After an additional Sirois hearing, the Supreme Court properly admitted the testimony of an additional witness from the first trial into evidence during the People's case at the retrial. CPL 670.10(1) authorizes the use of prior trial testimony where a witness is unavailable due to “illness or incapacity,” which, in this case, was established by evidence of the witness's severe mental illness and suicidal tendencies ( see People v. Lombardi, 39 A.D.2d 700, 701, 332 N.Y.S.2d 749, affd.33 N.Y.2d 658, 348 N.Y.S.2d 980, 303 N.E.2d 705; cf. People v. Slaughter, 163 A.D.2d 342, 557 N.Y.S.2d 926; People v. Del Mastro, 72 Misc.2d 809, 339 N.Y.S.2d 389 [Nassau County Ct.] ).
There is no merit to the defendant's contention, raised in his pro se supplemental brief, that the Supreme Court improperly curtailed cross-examination of certain prosecution witnesses ( see People v. Standberry, 244 A.D.2d 584, 584–585, 665 N.Y.S.2d 931; People v. Jones, 239 A.D.2d 602, 603, 658 N.Y.S.2d 366).

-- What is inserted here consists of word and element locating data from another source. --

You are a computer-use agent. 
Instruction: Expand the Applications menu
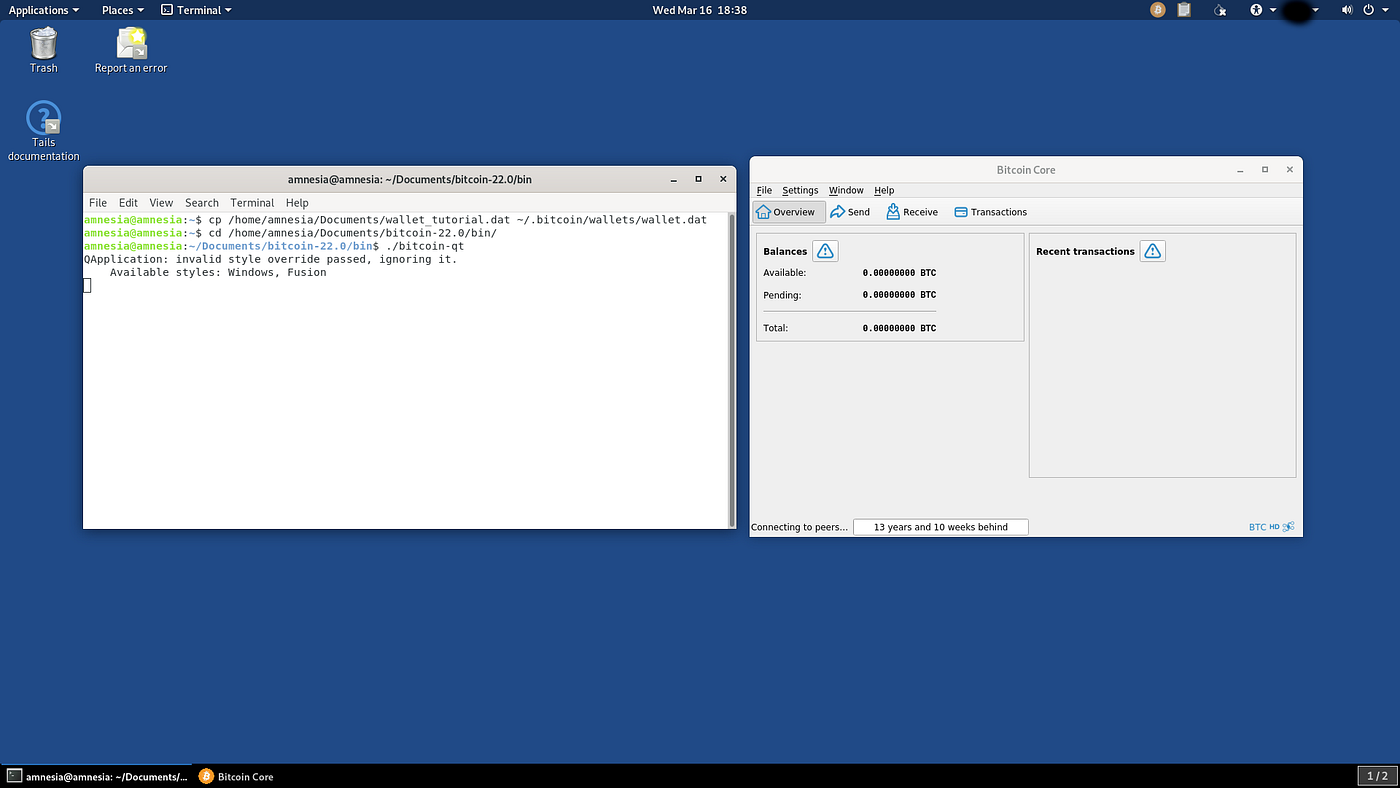point(44,10)
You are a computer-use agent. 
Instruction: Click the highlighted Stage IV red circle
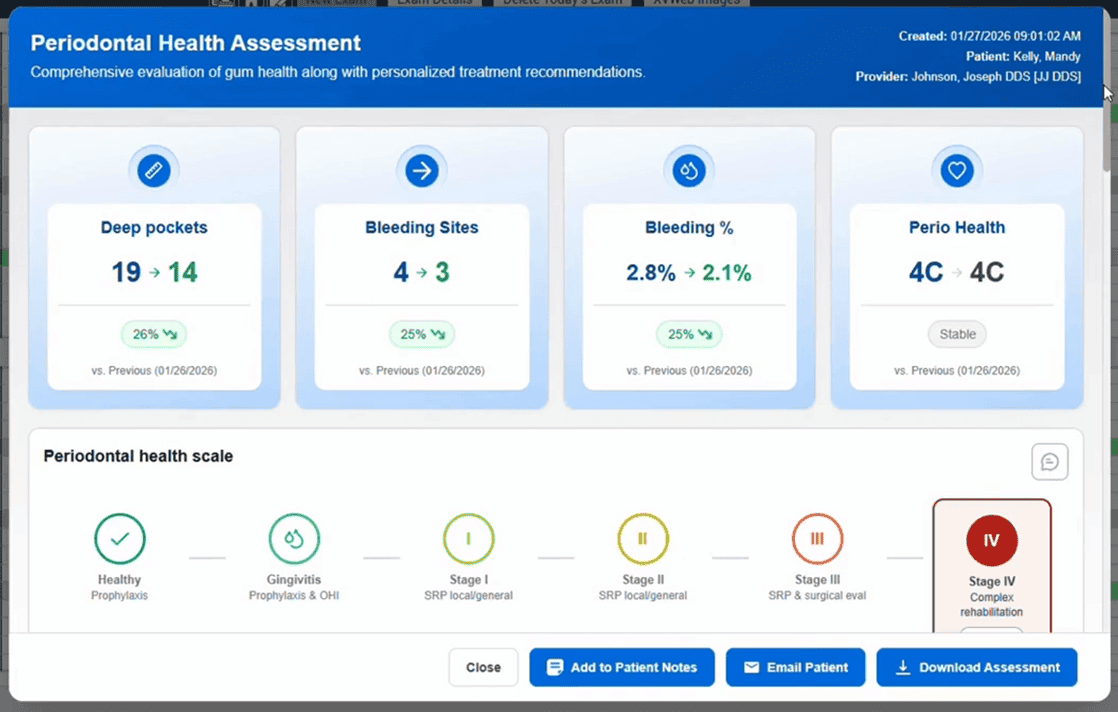[991, 541]
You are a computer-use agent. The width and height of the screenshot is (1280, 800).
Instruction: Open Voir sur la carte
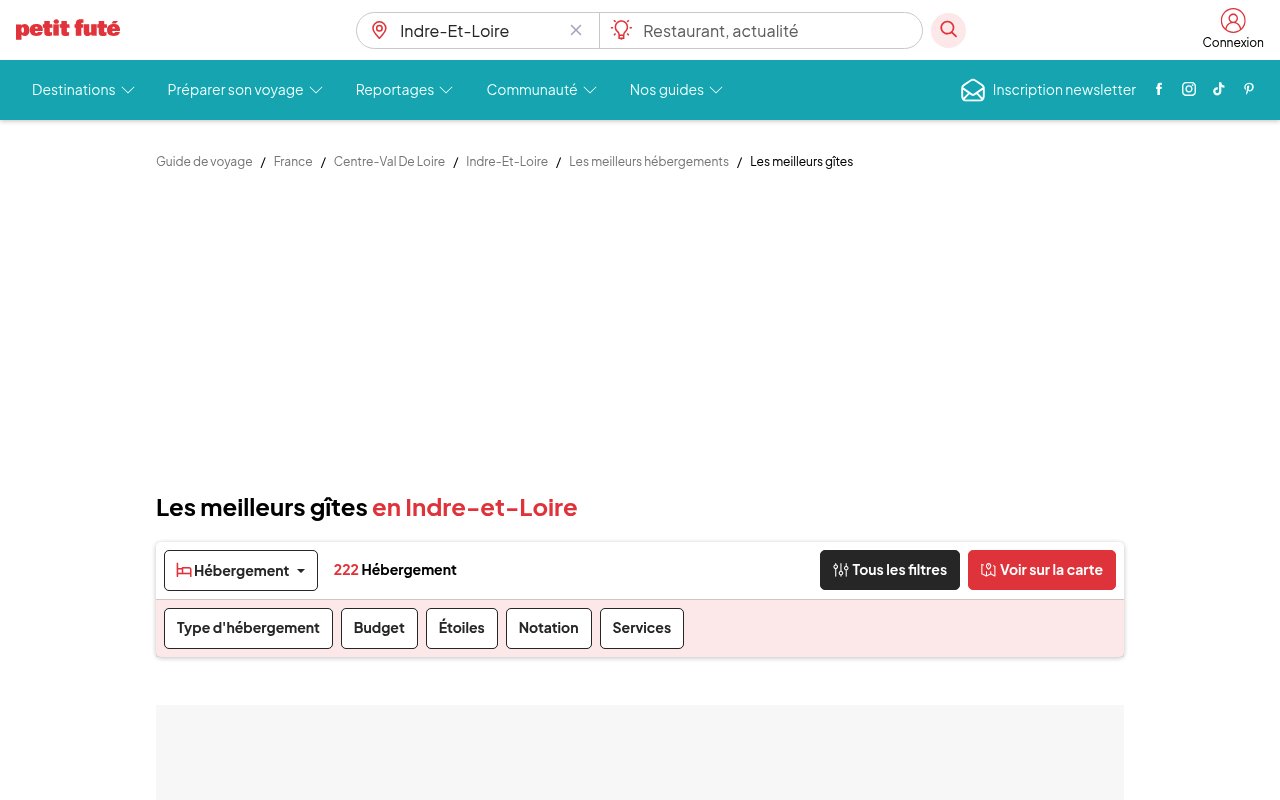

The defendant's contentions regarding prosecutorial misconduct during cross-examination of him are unpreserved for appellate review ( seeCPL 470.05 [2]; People v. Heide, 84 N.Y.2d 943, 944, 620 N.Y.S.2d 814, 644 N.E.2d 1370; People v. Medina, 53 N.Y.2d 951, 953, 441 N.Y.S.2d 442, 424 N.E.2d 276; People v. Salnave, 41 A.D.3d 872, 838 N.Y.S.2d 657), and, in any event, are without merit. The defendant's contentions that various remarks made by the prosecutor on summation were improper and deprived him of a fair trial are largely unpreserved for appellate review ( seeCPL 470.05[2]; People v. Romero, 7 N.Y.3d 911, 912, 828 N.Y.S.2d 274, 861 N.E.2d 89; People v. Dordal, 55 N.Y.2d 954, 956, 449 N.Y.S.2d 179, 434 N.E.2d 248; People v. Wright, 90 A.D.3d 679, 933 N.Y.S.2d 887). In any event, any improper remarks constituted harmless error, and did not deprive the defendant of a fair trial ( see People v. Crimmins, 36 N.Y.2d 230, 241–242, 367 N.Y.S.2d 213, 326 N.E.2d 787; People v. Persaud, 98 A.D.3d 527, 529, 949 N.Y.S.2d 431; see also People v. Galloway, 54 N.Y.2d 396, 399, 446 N.Y.S.2d 9, 430 N.E.2d 885; People v. Rogers, 106 A.D.3d 1029, 965 N.Y.S.2d 361).
A jury note, marked as court exhibit 7, was revealed to the attorneys for the parties, read into the record, and addressed by the Supreme Court. Further, defense counsel stated on the record that he had no objection to the court's handling of the note. The defendant's contention that the principles enunciated in People v. Silva, 24 N.Y.3d 294, 998 N.Y.S.2d 154 and People v. O'Rama, 78 N.Y.2d 270, 574 N.Y.S.2d 159, 579 N.E.2d 189 were violated is without merit.
The sentence imposed was not excessive ( see People v. Suitte, 90 A.D.2d 80, 83, 455 N.Y.S.2d 675).